Hurkacz Magdalena, Nowakowska Joanna Monika, Paluszyńska Dorota, Królak-Olejnik Barbara
Department of Clinical Pharmacology, Wrocław Medical University, Wrocław, Poland.
Department and Clinic of Neonatology, Wrocław Medical University, Wrocław, Poland.
Dev Period Med. 2019;23(1):21-27. doi: 10.34763/devperiodmed.20192301.2127.
Aim: To evaluate how useful it is to make measurements of gentamicin concentrations in newborns' blood in order to optimize antibiotic therapy.
Material and methods: 73 newborns empirically treated with gentamicin, in doses consistent with the Neofax® guidelines. There were 152 measurements of maximum and minimum serum gentamicin concentrations. Samples were determined based on the chemiluminescence technique on the Siemens Advia Centaur analyzer. The concentrations of gentamicin that were measured were compared with various therapeutic ranges used in the literature.
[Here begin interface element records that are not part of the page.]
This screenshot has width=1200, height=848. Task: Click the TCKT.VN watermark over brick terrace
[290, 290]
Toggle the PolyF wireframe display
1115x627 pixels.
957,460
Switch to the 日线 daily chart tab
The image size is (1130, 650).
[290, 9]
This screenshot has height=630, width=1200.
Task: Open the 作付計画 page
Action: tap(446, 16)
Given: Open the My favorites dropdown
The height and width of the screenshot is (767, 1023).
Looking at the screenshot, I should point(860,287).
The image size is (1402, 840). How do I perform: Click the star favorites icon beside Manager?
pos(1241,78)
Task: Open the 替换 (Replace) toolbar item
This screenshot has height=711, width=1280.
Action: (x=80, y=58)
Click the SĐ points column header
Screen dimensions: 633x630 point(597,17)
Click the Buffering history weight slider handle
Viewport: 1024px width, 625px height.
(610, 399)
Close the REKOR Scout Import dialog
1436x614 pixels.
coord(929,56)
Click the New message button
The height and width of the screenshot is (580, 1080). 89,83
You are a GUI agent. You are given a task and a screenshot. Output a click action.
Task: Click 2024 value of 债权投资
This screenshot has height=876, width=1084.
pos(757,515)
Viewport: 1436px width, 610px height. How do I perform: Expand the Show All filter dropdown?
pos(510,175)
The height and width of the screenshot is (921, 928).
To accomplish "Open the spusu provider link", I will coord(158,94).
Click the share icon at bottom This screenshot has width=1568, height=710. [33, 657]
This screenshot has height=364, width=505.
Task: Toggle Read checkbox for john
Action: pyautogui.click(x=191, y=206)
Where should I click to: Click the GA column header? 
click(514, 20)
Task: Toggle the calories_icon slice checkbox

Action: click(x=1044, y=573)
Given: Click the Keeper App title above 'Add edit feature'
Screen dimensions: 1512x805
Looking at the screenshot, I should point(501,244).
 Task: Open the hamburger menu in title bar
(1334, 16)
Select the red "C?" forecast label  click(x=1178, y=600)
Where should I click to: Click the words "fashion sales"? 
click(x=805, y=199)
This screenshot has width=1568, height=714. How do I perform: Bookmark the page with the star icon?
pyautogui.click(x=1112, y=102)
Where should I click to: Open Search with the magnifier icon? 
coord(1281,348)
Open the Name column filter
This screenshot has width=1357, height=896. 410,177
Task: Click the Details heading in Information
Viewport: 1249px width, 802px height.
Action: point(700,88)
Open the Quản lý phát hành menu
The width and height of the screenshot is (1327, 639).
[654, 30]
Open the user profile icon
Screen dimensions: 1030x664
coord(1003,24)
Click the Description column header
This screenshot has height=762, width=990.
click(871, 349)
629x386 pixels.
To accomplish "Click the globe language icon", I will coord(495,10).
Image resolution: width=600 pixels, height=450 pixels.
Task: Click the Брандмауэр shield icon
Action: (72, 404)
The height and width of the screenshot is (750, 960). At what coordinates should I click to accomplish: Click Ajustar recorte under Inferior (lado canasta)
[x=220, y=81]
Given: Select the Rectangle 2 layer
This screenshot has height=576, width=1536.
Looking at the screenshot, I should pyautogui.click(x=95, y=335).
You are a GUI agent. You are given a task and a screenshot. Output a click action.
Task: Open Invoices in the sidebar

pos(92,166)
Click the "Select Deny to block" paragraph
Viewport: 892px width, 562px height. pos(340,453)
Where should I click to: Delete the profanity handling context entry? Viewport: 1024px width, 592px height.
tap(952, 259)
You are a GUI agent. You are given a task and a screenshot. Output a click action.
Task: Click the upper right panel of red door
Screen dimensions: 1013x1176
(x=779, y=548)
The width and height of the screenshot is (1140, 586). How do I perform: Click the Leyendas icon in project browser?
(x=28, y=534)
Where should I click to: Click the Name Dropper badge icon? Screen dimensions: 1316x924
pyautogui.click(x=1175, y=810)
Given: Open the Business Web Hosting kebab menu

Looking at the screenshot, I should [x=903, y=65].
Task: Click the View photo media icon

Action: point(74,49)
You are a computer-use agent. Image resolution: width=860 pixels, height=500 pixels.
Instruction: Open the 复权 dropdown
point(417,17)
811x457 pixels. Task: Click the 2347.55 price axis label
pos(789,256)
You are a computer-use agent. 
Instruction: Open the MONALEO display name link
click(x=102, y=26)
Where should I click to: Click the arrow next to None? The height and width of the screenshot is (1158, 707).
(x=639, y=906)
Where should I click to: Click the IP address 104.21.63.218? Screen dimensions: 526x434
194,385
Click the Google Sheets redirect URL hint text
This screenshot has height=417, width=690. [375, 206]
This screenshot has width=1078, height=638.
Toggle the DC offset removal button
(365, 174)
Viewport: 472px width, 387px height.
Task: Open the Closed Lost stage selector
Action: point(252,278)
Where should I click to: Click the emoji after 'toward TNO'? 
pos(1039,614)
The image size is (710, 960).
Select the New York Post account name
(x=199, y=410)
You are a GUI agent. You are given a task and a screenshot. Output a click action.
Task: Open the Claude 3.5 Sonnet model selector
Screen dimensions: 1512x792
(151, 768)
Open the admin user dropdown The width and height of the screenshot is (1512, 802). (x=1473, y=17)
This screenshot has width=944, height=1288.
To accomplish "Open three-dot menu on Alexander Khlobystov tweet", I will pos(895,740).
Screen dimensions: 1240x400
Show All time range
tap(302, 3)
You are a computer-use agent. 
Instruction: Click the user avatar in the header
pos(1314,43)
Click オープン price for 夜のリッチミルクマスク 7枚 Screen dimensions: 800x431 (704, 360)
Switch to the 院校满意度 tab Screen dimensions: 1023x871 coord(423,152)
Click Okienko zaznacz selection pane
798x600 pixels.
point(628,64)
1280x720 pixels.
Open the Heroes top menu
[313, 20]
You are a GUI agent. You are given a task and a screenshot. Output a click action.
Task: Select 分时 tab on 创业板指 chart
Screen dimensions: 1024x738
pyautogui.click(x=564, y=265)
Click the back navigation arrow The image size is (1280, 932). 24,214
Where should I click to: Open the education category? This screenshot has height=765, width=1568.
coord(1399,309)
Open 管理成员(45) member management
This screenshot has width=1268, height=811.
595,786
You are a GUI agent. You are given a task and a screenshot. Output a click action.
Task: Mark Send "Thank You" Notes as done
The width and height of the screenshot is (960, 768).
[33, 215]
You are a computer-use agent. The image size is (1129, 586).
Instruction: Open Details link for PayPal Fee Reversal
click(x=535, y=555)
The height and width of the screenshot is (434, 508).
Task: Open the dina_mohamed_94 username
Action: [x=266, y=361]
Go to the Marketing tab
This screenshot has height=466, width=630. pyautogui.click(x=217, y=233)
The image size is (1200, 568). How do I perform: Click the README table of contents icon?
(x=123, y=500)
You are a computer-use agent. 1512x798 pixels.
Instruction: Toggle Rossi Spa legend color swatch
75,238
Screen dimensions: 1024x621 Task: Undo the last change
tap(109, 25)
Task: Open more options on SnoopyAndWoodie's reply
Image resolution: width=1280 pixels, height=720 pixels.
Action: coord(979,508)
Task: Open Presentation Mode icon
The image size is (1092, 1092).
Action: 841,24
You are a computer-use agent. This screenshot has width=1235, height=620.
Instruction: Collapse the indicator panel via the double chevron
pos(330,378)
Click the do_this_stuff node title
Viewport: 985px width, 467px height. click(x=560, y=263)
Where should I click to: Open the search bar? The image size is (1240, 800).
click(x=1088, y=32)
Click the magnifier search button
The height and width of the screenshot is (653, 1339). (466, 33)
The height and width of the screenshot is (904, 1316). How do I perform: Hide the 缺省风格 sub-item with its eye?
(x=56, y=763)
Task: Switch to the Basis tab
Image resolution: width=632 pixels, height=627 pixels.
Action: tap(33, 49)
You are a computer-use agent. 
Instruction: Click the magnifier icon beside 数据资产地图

Results: According to the standards adopted in the University Hospital in Wrocław, the maximum concentration was reached in 38.16% of all the children, while the minimum in 26.32%. In other children the concentrations were below or above the therapeutic range. According to the Neofax® guidelines, the intended maximum concentration was observed in 71.05% of the newborns, and the minimum in 32.89%. The minimum concentration of <2 mg/L was found in 93.42% of the newborns, while >2 mg/L was determined in 33.33%, despite a 48-hour dosing interval. These were premature babies (<28th week of gestational age) and 55.56% of them reached a maximum concentration of 5-12 mg/L. There was no significant correlation between maximum or minimum concentration and gestational age or body weight.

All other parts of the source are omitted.